● PASSAGE DU TEXTE:
----
Le Tessinois Marco Alloni est établi au Caire depuis 15 ans. tsr

Shaitan (Satan), le dernier roman de Marco Alloni, écrivain tessinois établi au Caire depuis quinze ans, est récemment sorti de presse en italien. Dans une interview avec swissinfo.ch, l'auteur évoque les risques d’être pris à partie par les intégristes et égratigne l’Egypte du nouveau président Mohamed Morsi.

L’histoire débute en 1972 et se déroule sur une vingtaine d’années. Deux familles du Caire, l’une française, l’autre égyptienne, se confrontent au nom de la science et de la foi. Figure principale du récit, Satan devient l’unique détenteur de la Vérité et se substitue en quelque sorte à Allah. Un livre qui peut s’apparenter à un acte de courage mais aussi à une provocation.

Né à Mendrisio (Tessin) en 1967. Etudes au Tessin et à Urbino (Italie). Journaliste et écrivain, il dirige la collection I dialoghi di Marco Alloni des éditions italiennes Aliberti.
----
● DONNÉES BRUTES:
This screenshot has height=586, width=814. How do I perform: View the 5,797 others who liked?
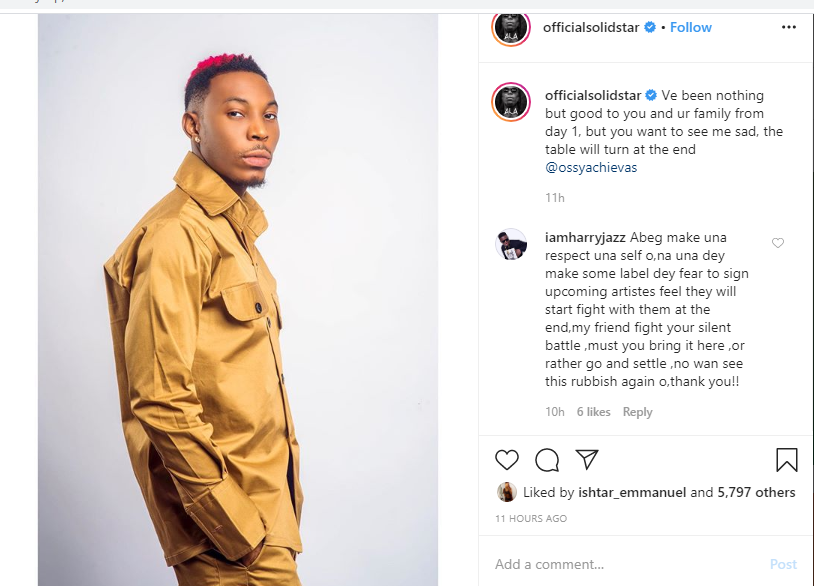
----
● CONSIGNE DÉTAILLÉE:
Mettez à jour le passage sur Marco Alloni en reprenant la partie qui s'ouvre sur les mots contenant « Shaitan (Satan), le » et se ferme sur « éditions italiennes Aliberti. ». Remplacez-y « provocation » par « bravade ». Le matériel n'a aucun rapport avec le passage sur Marco Alloni.

● EN RÉPONSE:
Shaitan (Satan), le dernier roman de Marco Alloni, écrivain tessinois établi au Caire depuis quinze ans, est récemment sorti de presse en italien. Dans une interview avec swissinfo.ch, l'auteur évoque les risques d’être pris à partie par les intégristes et égratigne l’Egypte du nouveau président Mohamed Morsi.

L’histoire débute en 1972 et se déroule sur une vingtaine d’années. Deux familles du Caire, l’une française, l’autre égyptienne, se confrontent au nom de la science et de la foi. Figure principale du récit, Satan devient l’unique détenteur de la Vérité et se substitue en quelque sorte à Allah. Un livre qui peut s’apparenter à un acte de courage mais aussi à une bravade.

Né à Mendrisio (Tessin) en 1967. Etudes au Tessin et à Urbino (Italie). Journaliste et écrivain, il dirige la collection I dialoghi di Marco Alloni des éditions italiennes Aliberti.